Sandy and Donna Rhodes are American singers and songwriters who have performed and recorded country music, and were also backing singers on many R&B records made in Memphis, Tennessee, particularly in the 1970s. Coming from a musical family that also included their father "Dusty" Rhodes and uncles "Slim" and "Speck" Rhodes, they recorded as a duo in the 1960s, first as The Rhodes Sisters and later as The Lonesome Rhodes. They also recorded, on their own account and as session musicians, with Sandy's then-husband Charles Chalmers as Rhodes Chalmers Rhodes (RCR). Sandy and Donna have continued to record and perform with family members and associates as The Rhodes Show, which was also the name of the family's earlier radio and television program.

==Background and early years==
Sandra Irene Rhodes was born in 1947, and her sister Donna Christine Rhodes in 1950. Their father, Perry Hilburn "Dusty" Rhodes (June 5, 1920December 1, 2005) played fiddle as a member of the Log Cabin Mountaineers, from the late 1920s, with his brothers Ethmer ("Slim") and Gilbert ("Speck") and sister Bea. The family group toured widely and in the 1930s had their own radio show in Poplar Bluff, Missouri, before moving to Memphis, Tennessee, where both Sandy and Donna were born. Between 1948 and 1975, The Rhodes Show aired on local television in Memphis.

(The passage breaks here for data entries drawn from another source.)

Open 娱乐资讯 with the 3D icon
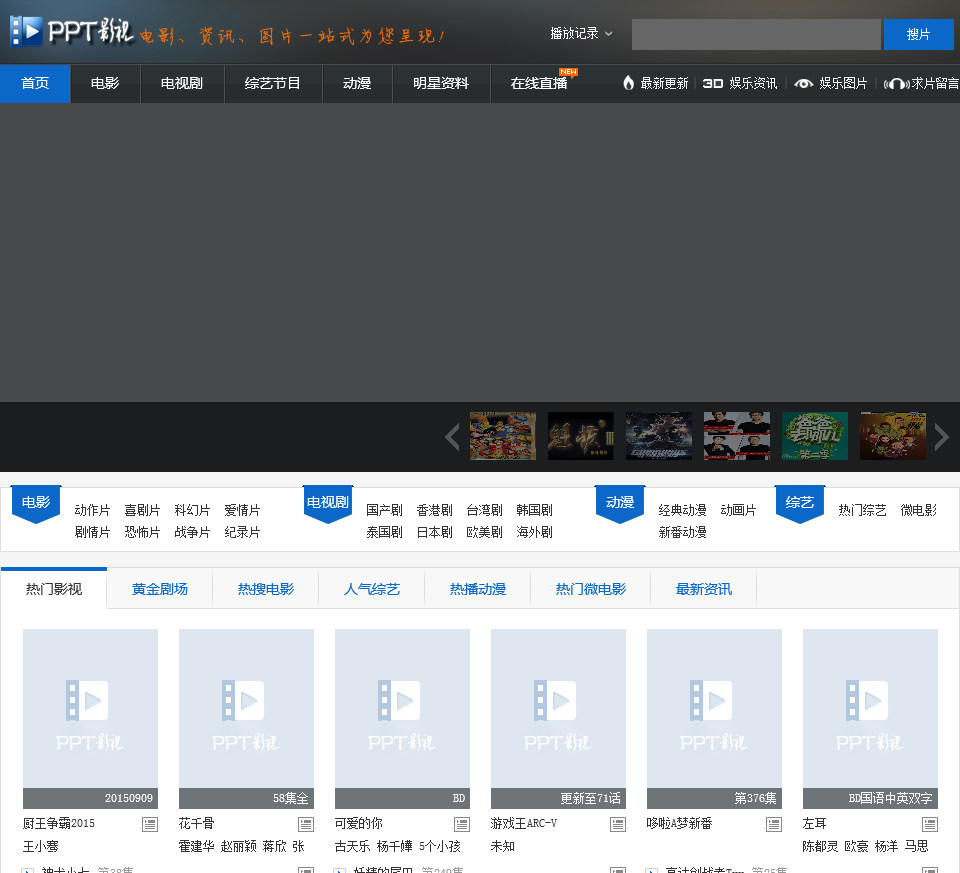The width and height of the screenshot is (960, 873). click(740, 83)
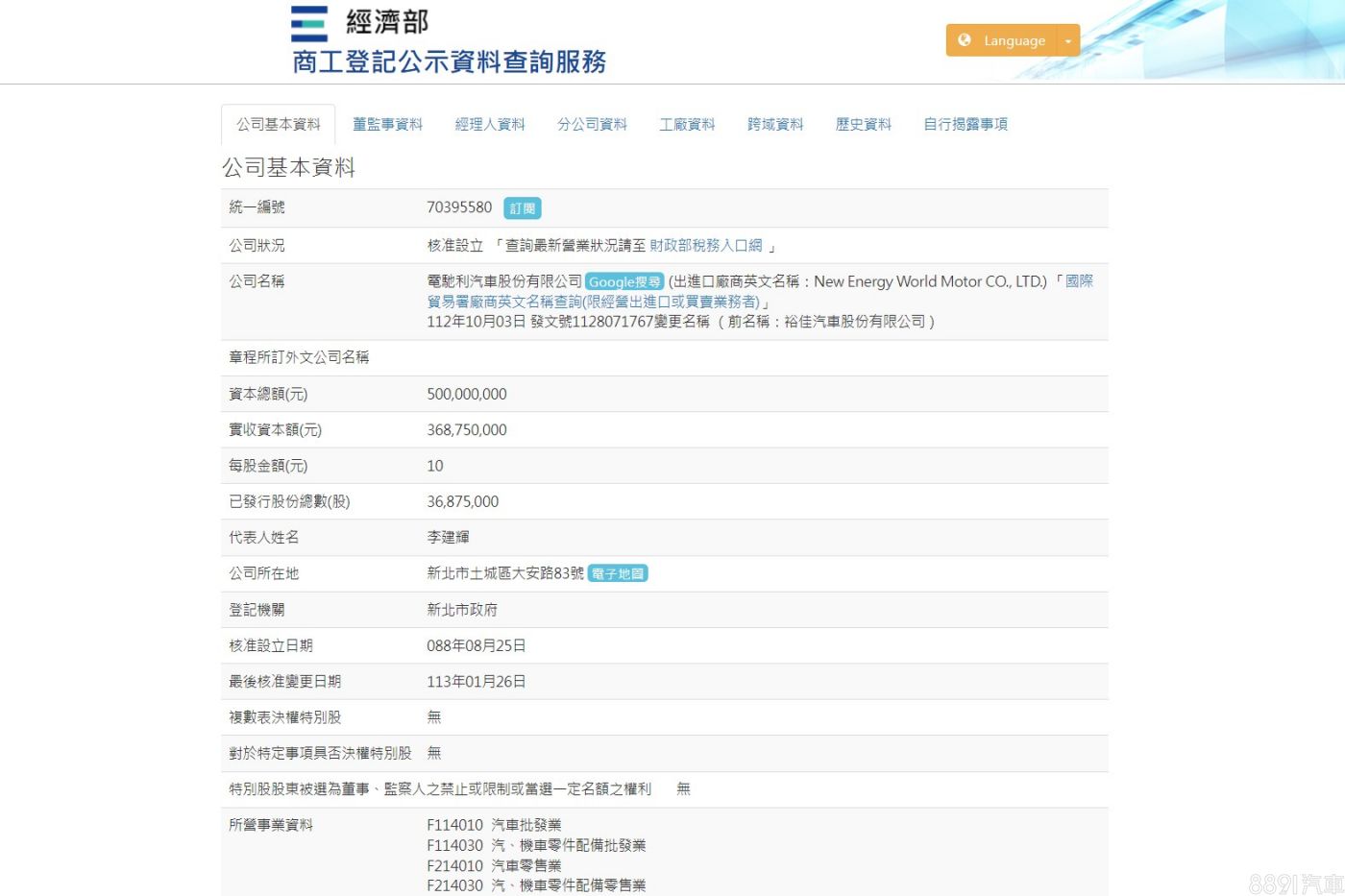The image size is (1345, 896).
Task: Click the Language button label
Action: (x=1014, y=41)
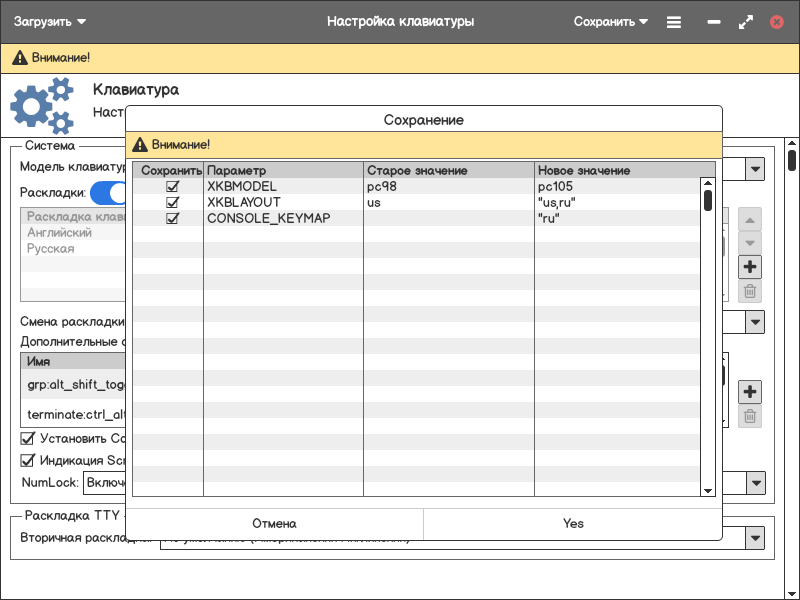Viewport: 800px width, 600px height.
Task: Click the warning icon in the dialog
Action: 140,144
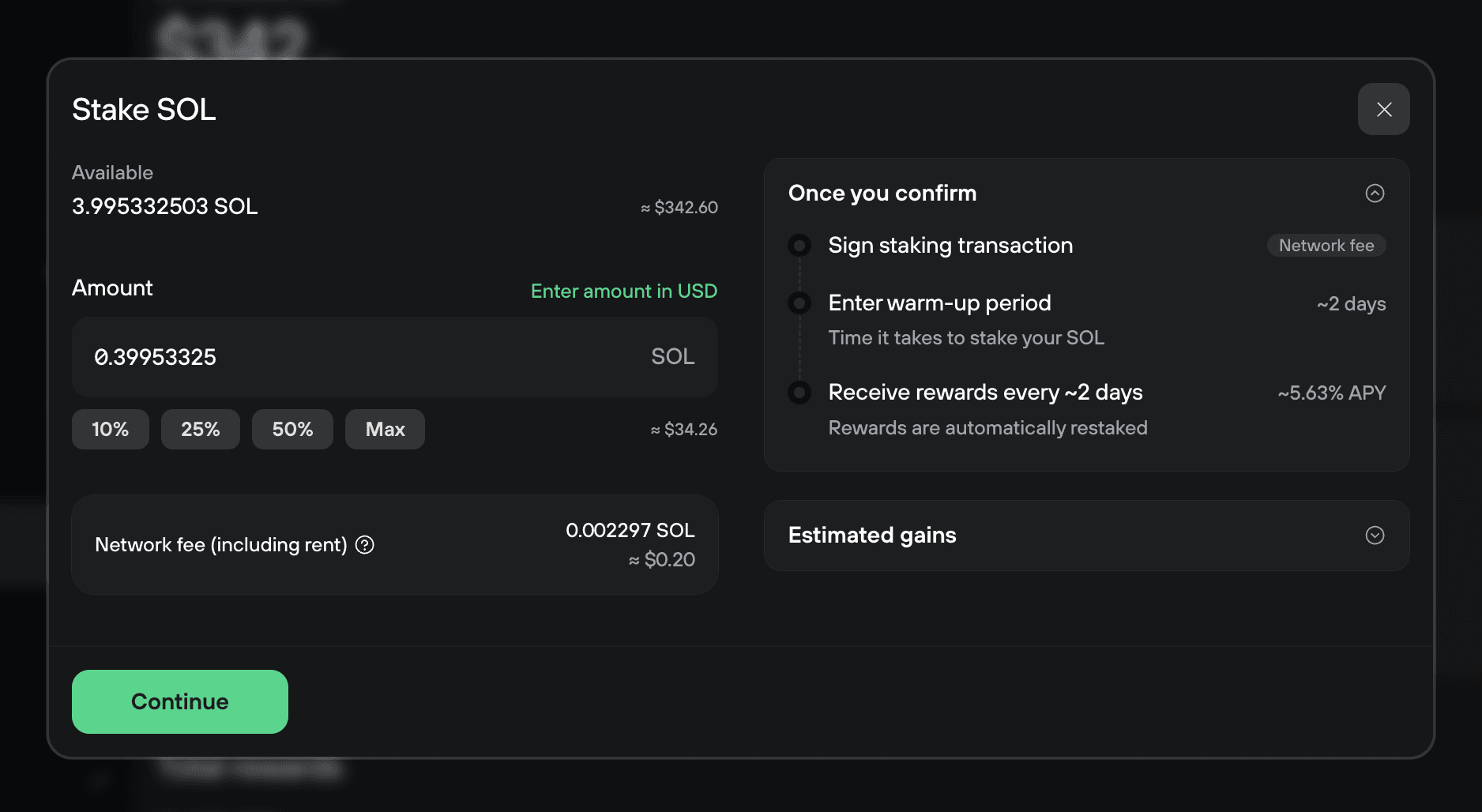This screenshot has width=1482, height=812.
Task: Click the Receive rewards step circle
Action: 799,393
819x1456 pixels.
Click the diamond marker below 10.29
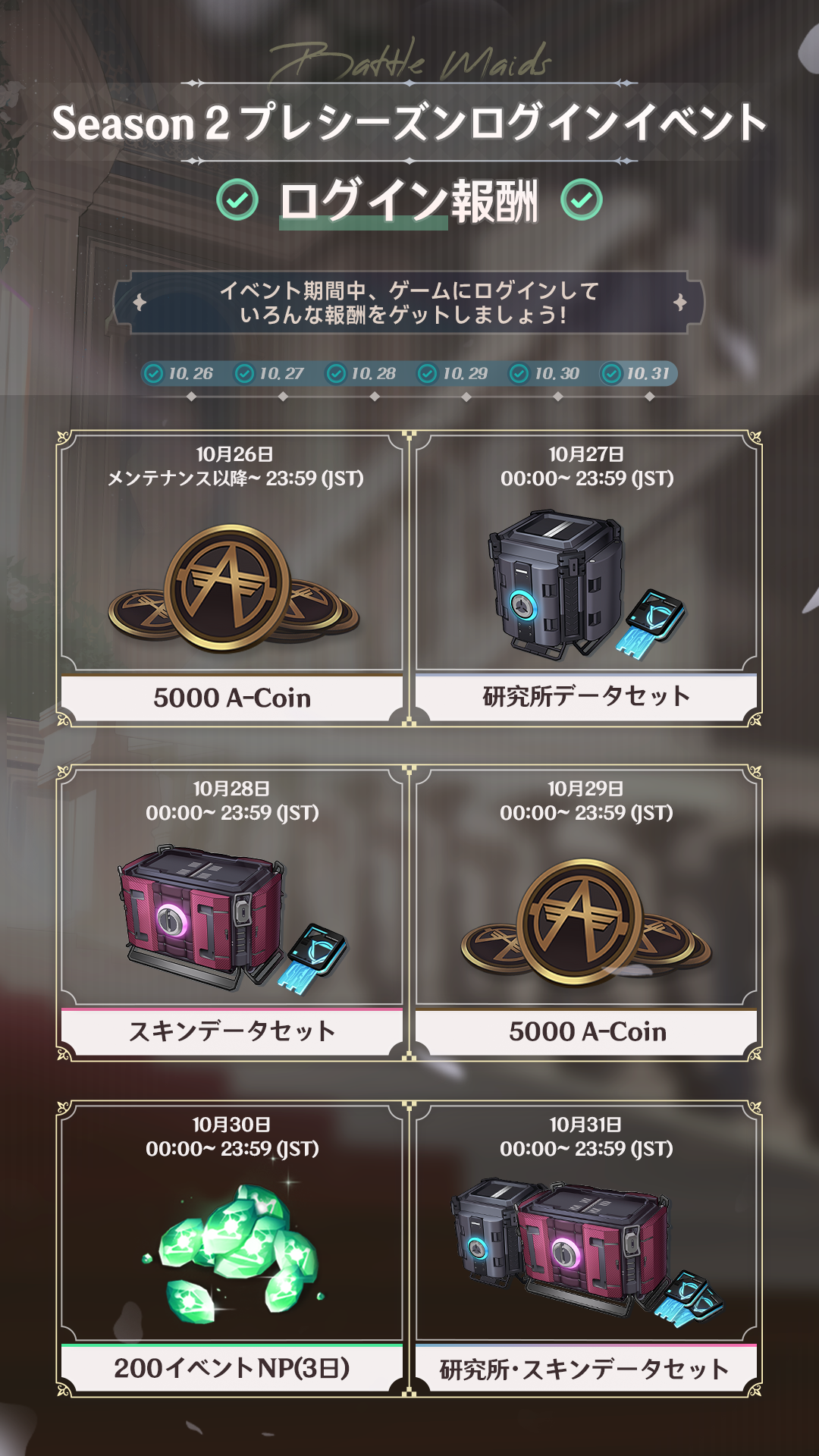(466, 397)

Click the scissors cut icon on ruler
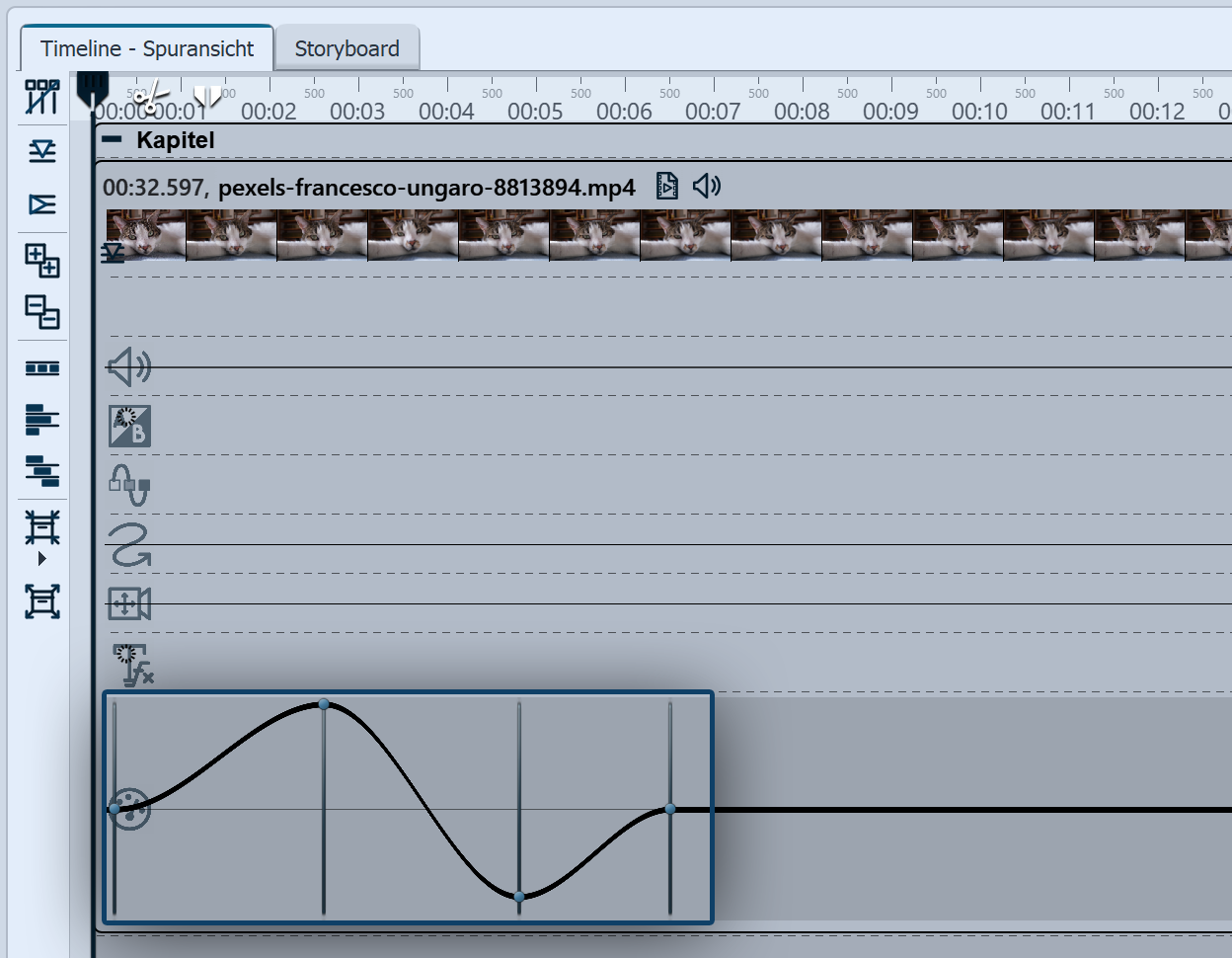tap(149, 98)
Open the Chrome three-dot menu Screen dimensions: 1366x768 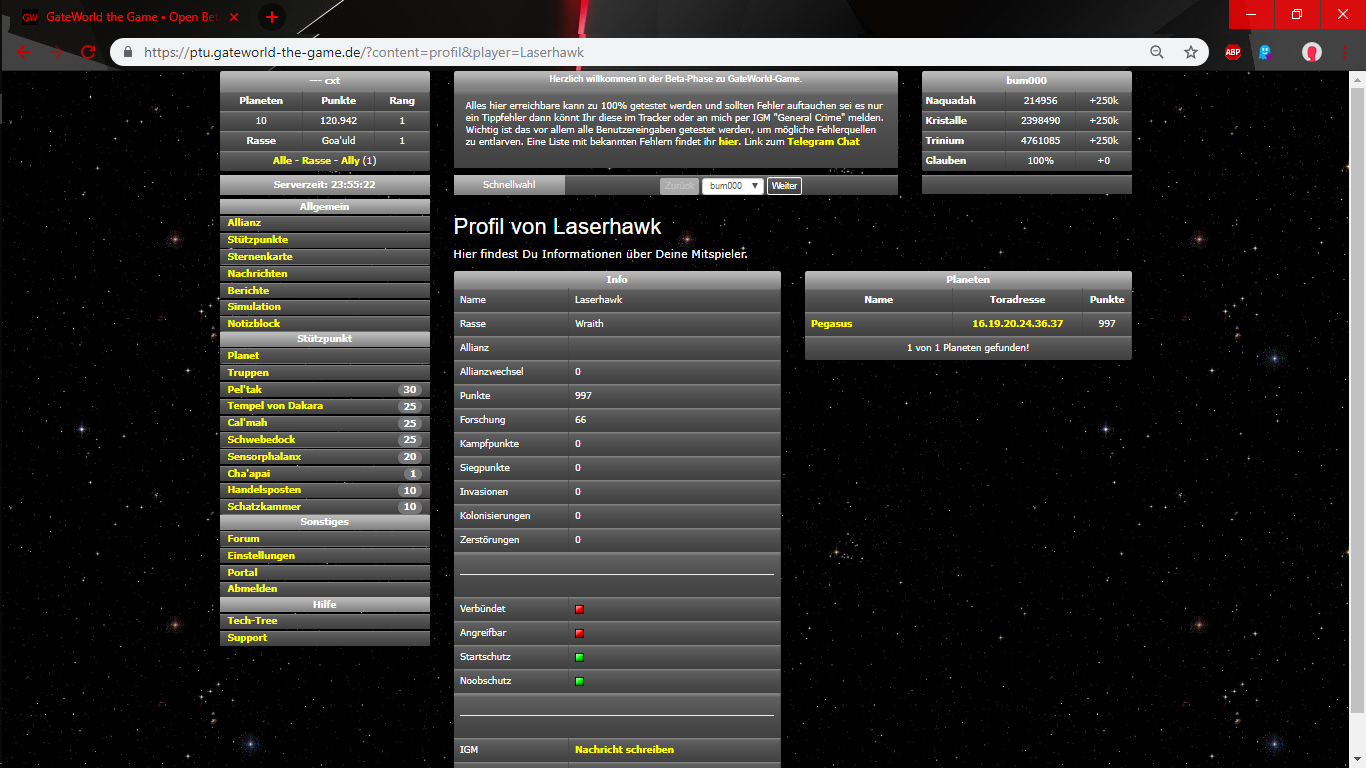coord(1345,52)
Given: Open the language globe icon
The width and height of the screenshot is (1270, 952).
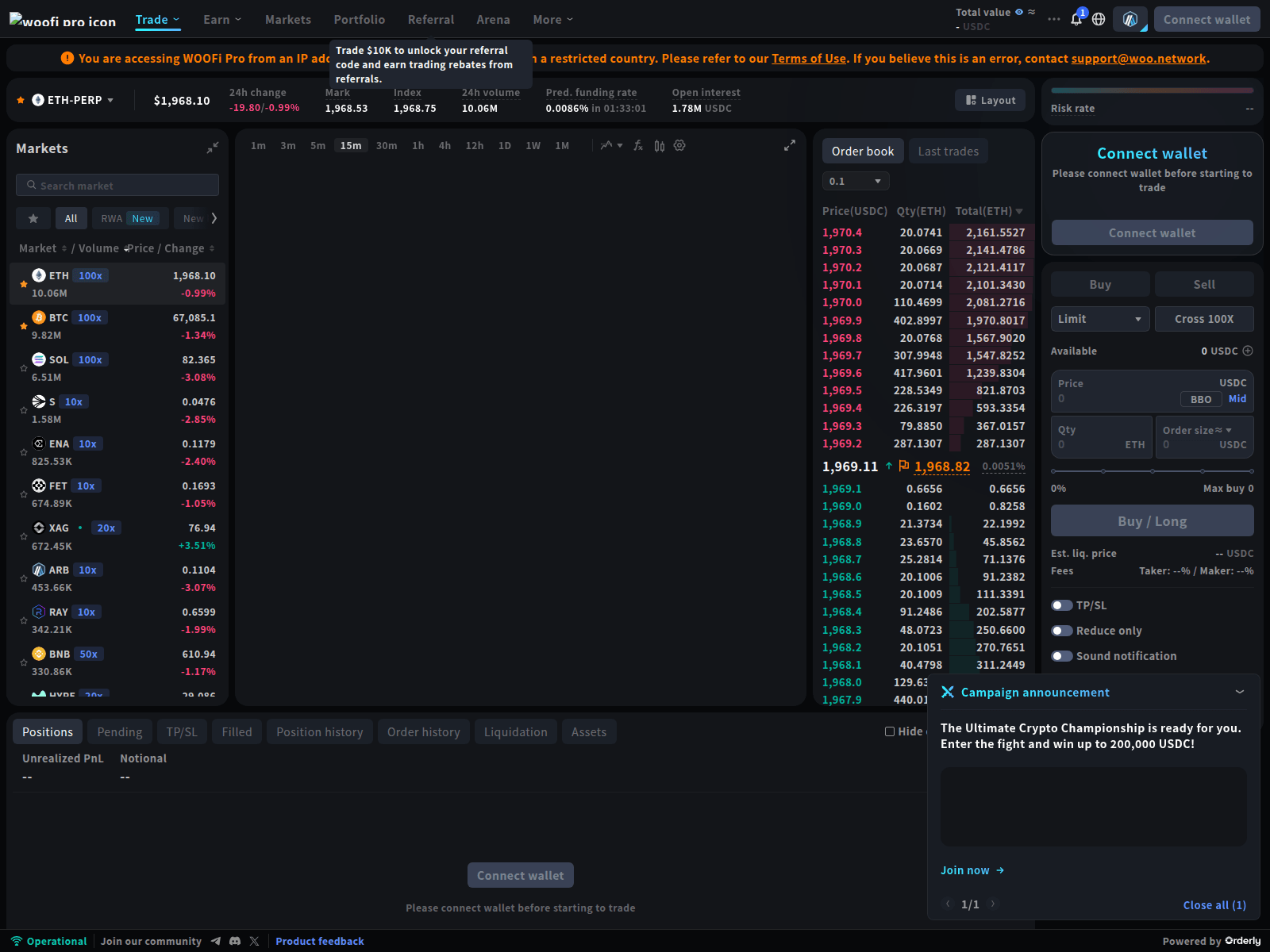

==Sandy and Donna Rhodes==
Sandy Rhodes had her first success writing "How Much Can a Lonely Heart Stand", a minor hit for Skeeter Davis in 1964 which was also recorded by Sandy and Donna as The Rhodes Sisters. Davis, who discovered the Rhodes sisters, brought them to the attention of RCA Records. The pair then began recording as The Lonesome Rhodes in 1965 releasing five singles and one LP, The Lonesome Rhodes (Sandy and Donna). The recordings were produced by Chet Atkins and Felton Jarvis. With liner notes by Skeeter Davis, the album contained eight songs written by Sandy along with four covers (including songs from contemporary popular / rock songwriters, Boyce & Hart, Bob Dylan and Tom Paxton). During 1966-67, Sandy’s songwriting spanned from contemporary Nashville to songs influenced by the post-1964 Beatles era of popular and rock songwriters. During this period, Sandra also placed five of her songs on two Skeeter Davis LPs (Singin’ in the Summer Sun and What Does It Take (to Keep a Man Like You Satisfied)).

From 1969, the two sisters worked with multi-instrumentalist Charles Chalmers, who was married to Sandy at the time; he also worked as a songwriter and producer with Sandy. Donna Rhodes released an album, I See Love, on Epic Records in 1971, with several songs written and produced by Sandy and Charles Chalmers. Sandra's solo album, Where's Your Love Been, described as "an ambitious mix of soul, country, and rock", was issued by Fantasy Records in 1973, also produced by Sandy and Charles. Her biography on Allmusic describes Sandra Rhodes as "an artist who could walk the fine line between country and Southern soul."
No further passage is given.